**** Data excerpts ****

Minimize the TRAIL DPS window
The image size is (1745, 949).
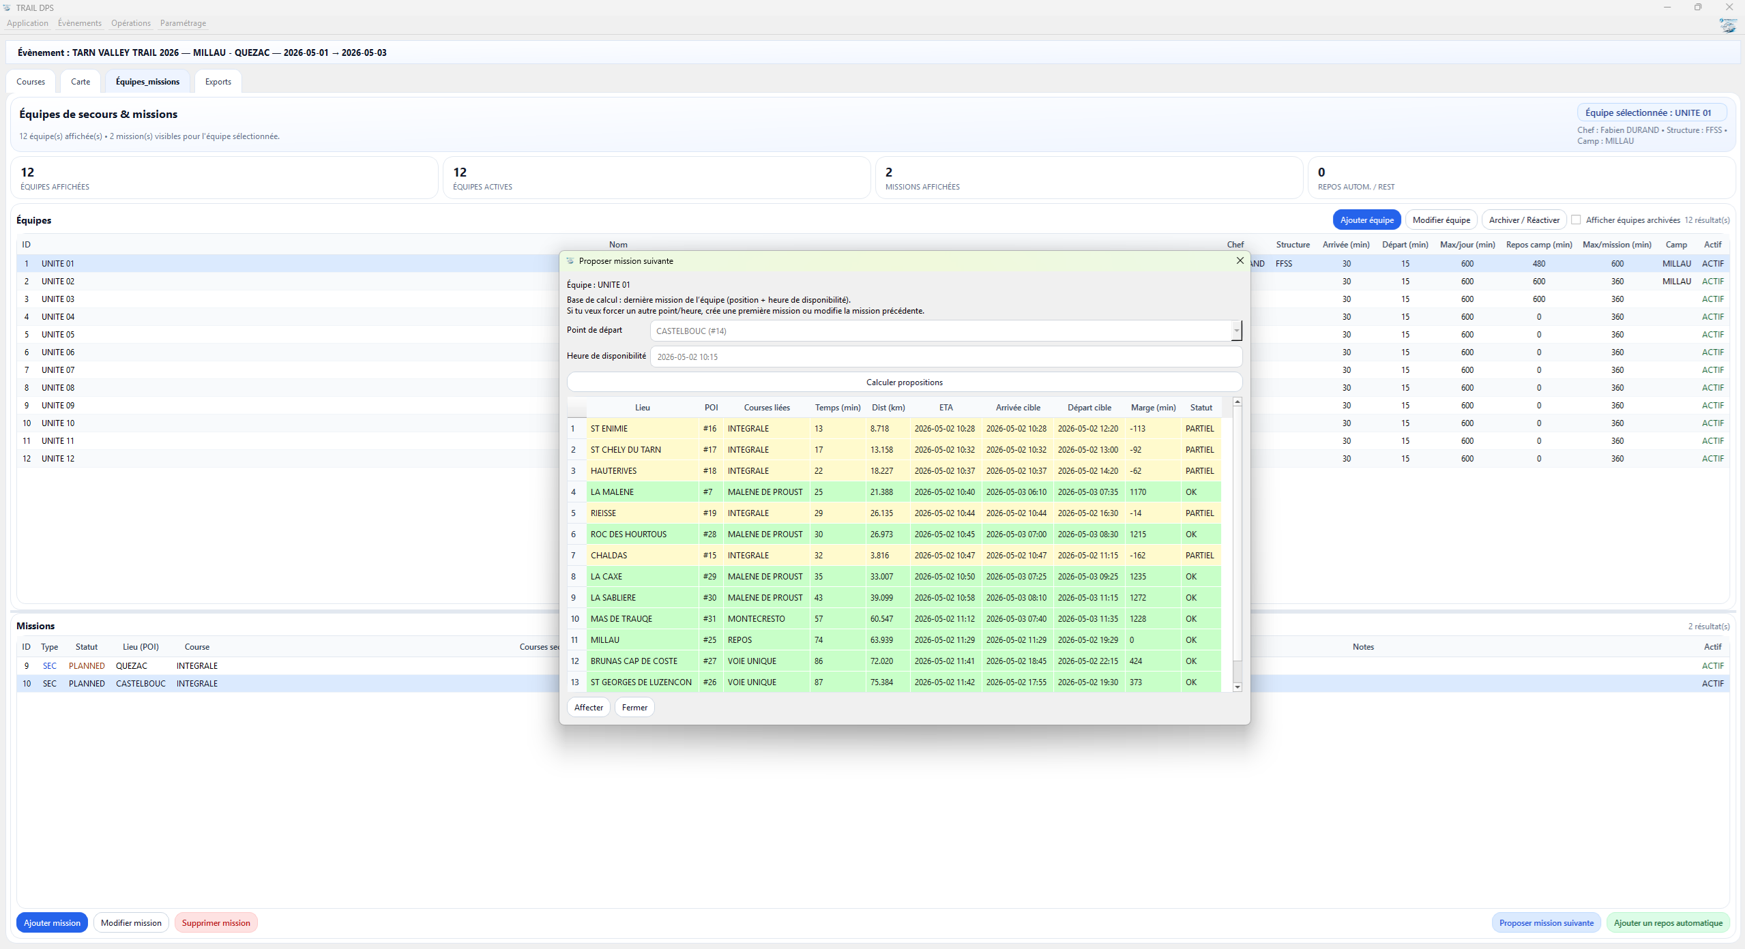[x=1667, y=7]
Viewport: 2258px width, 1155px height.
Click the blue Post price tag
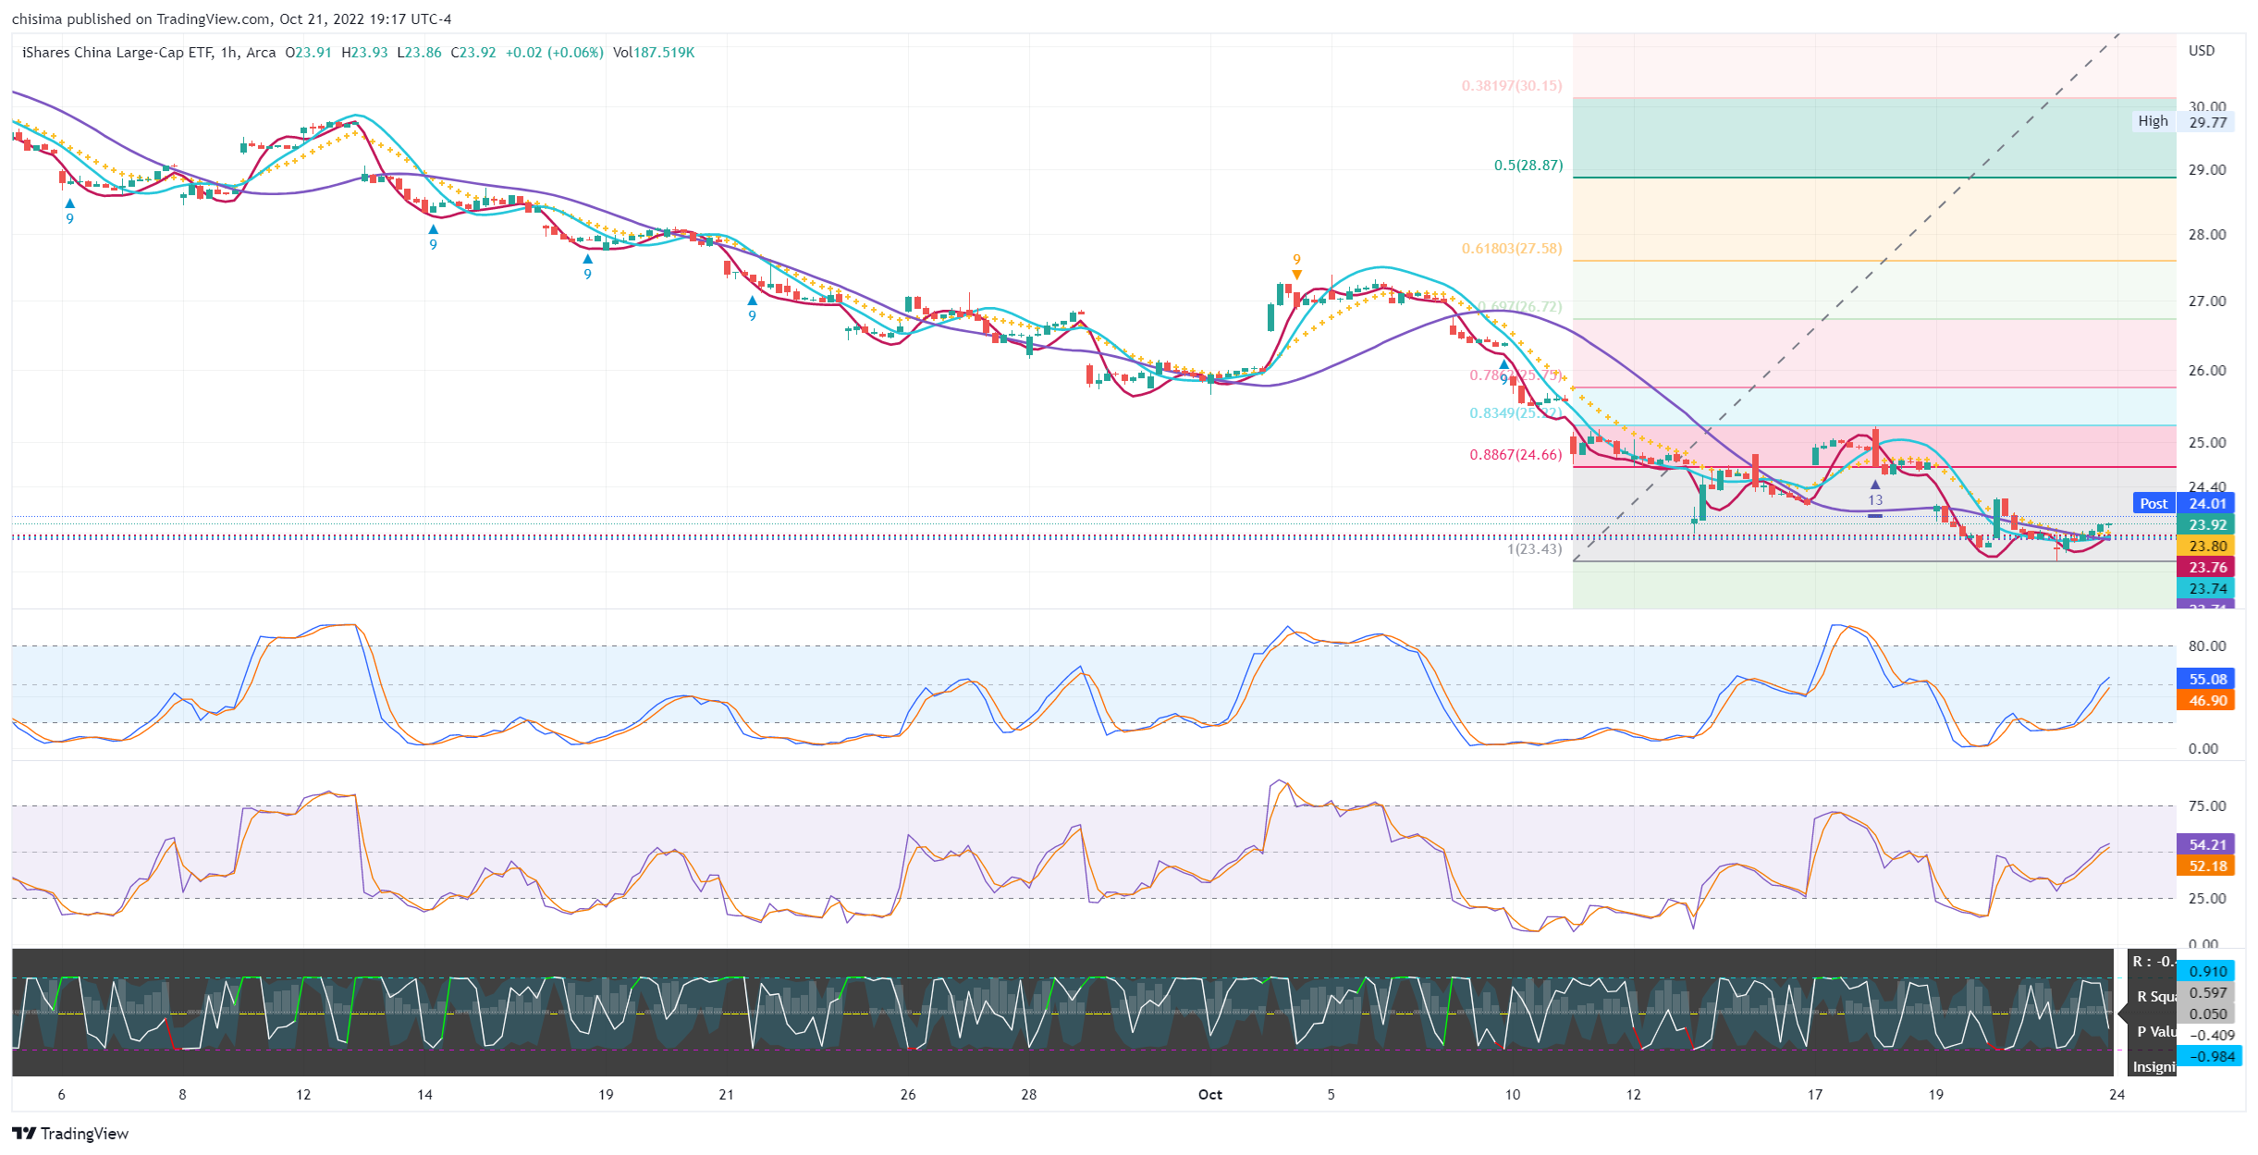click(x=2153, y=504)
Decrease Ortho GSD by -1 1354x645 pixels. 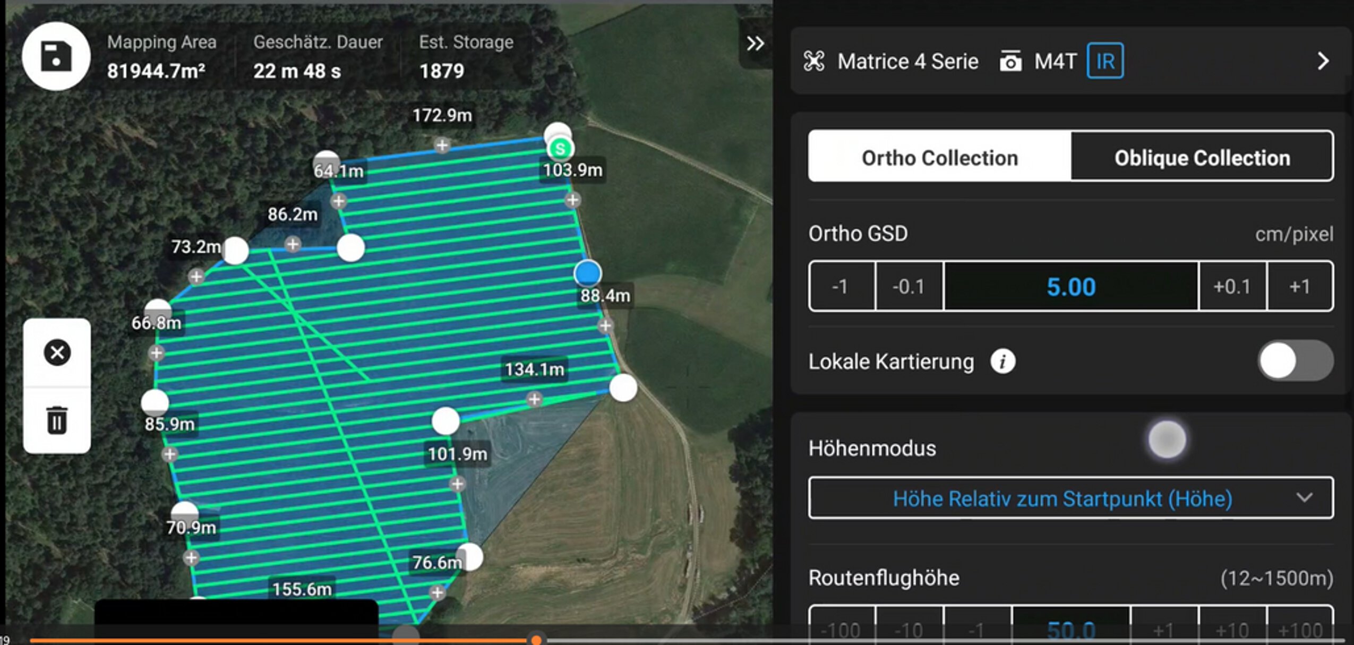point(841,287)
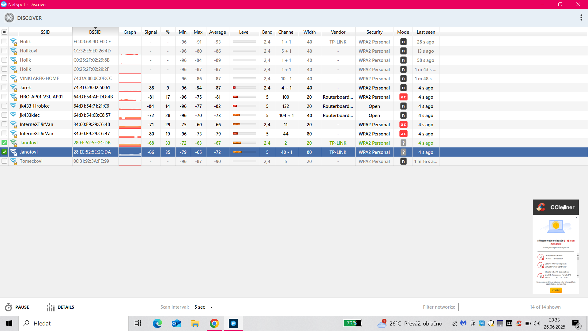Click the level bar of InterneXTJirVan channel 11
The image size is (588, 331).
click(x=244, y=125)
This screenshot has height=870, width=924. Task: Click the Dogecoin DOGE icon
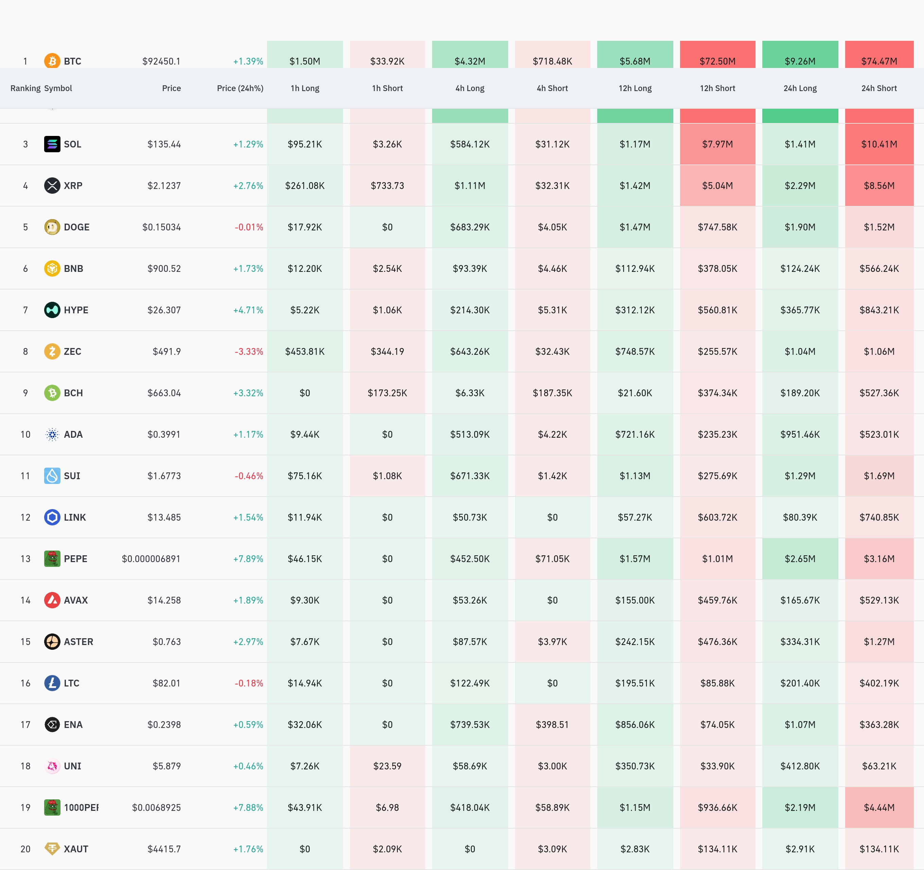[52, 227]
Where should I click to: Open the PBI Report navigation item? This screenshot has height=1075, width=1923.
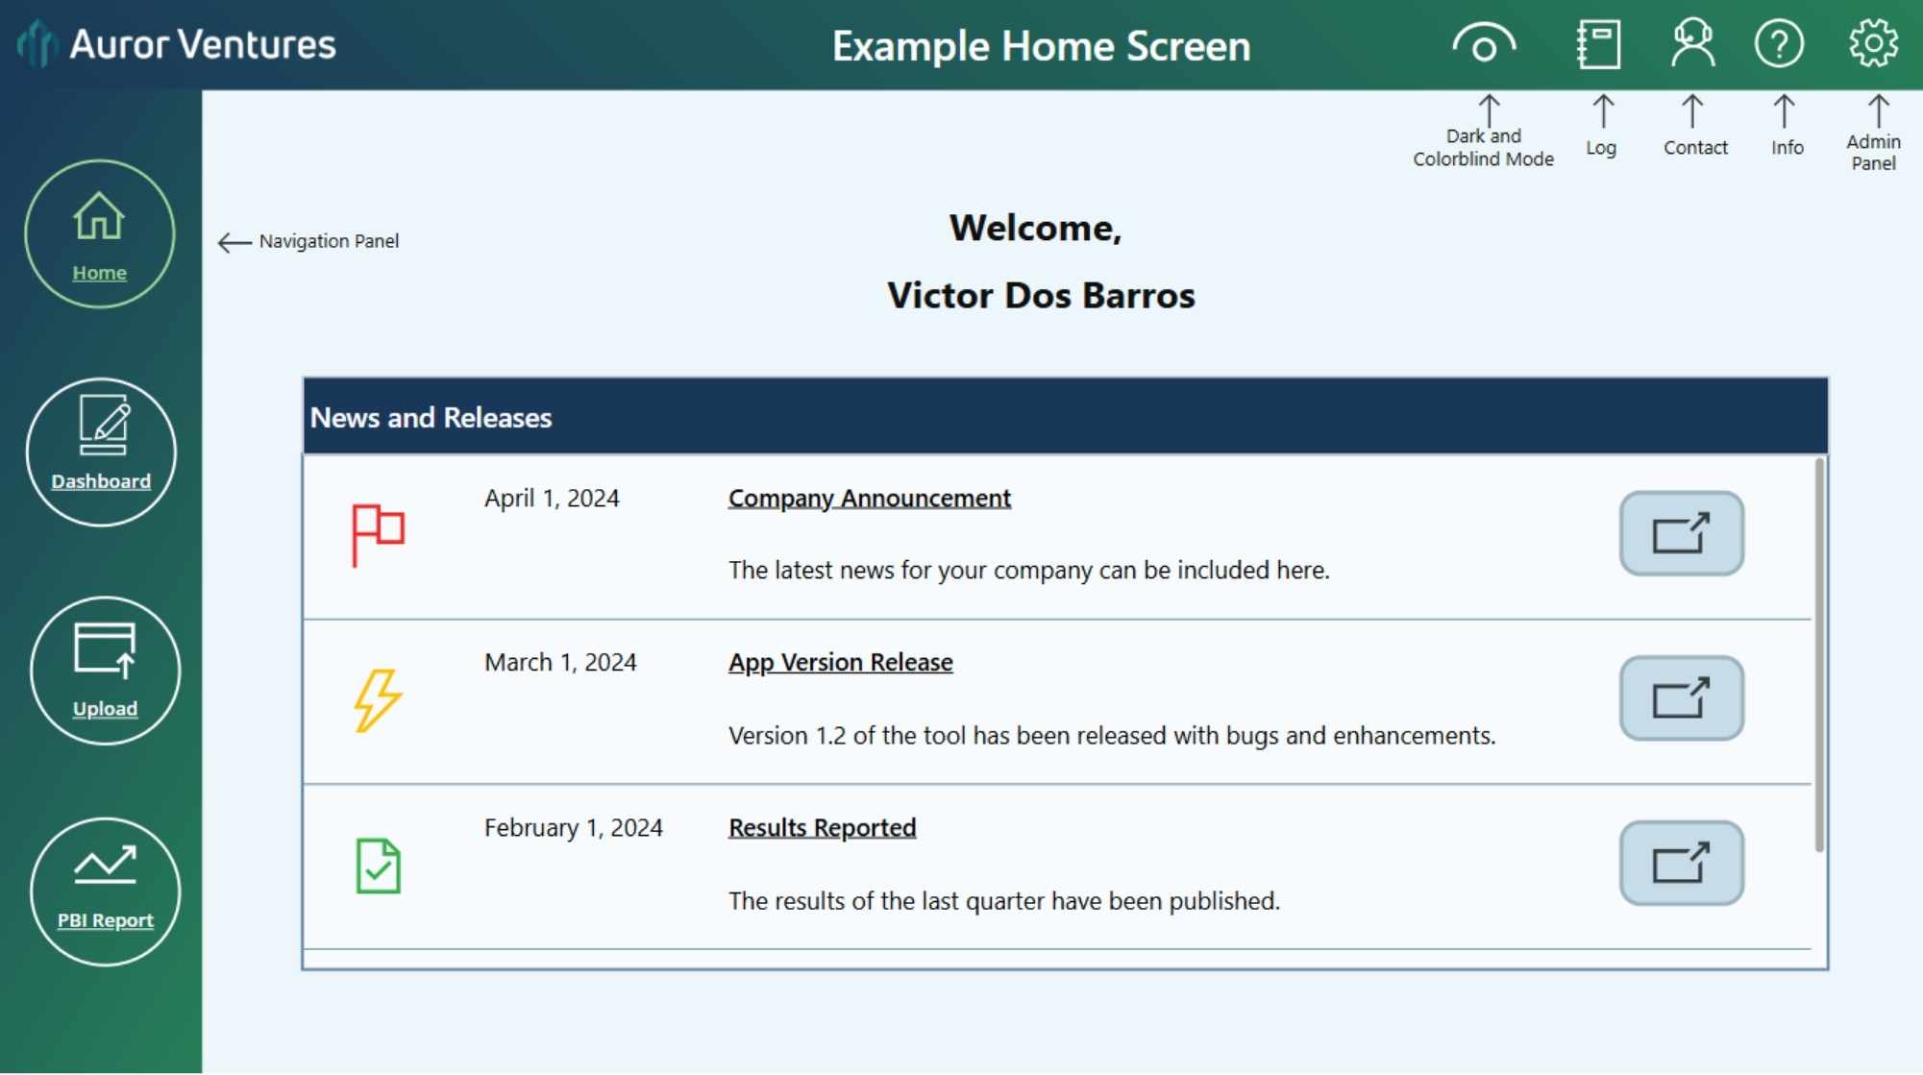pyautogui.click(x=105, y=892)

****

| What the exercise asks |
Return nothing except the lines from the one containing "This screenshot has height=870, width=924." through the final line of the data, copied exactly. Leave out all pictures.

| Solved problem |
This screenshot has height=870, width=924. Task: Click the Dogecoin DOGE icon
[52, 227]
Where should I click to: Open the PBI Report navigation item? This screenshot has height=1075, width=1923.
pyautogui.click(x=105, y=892)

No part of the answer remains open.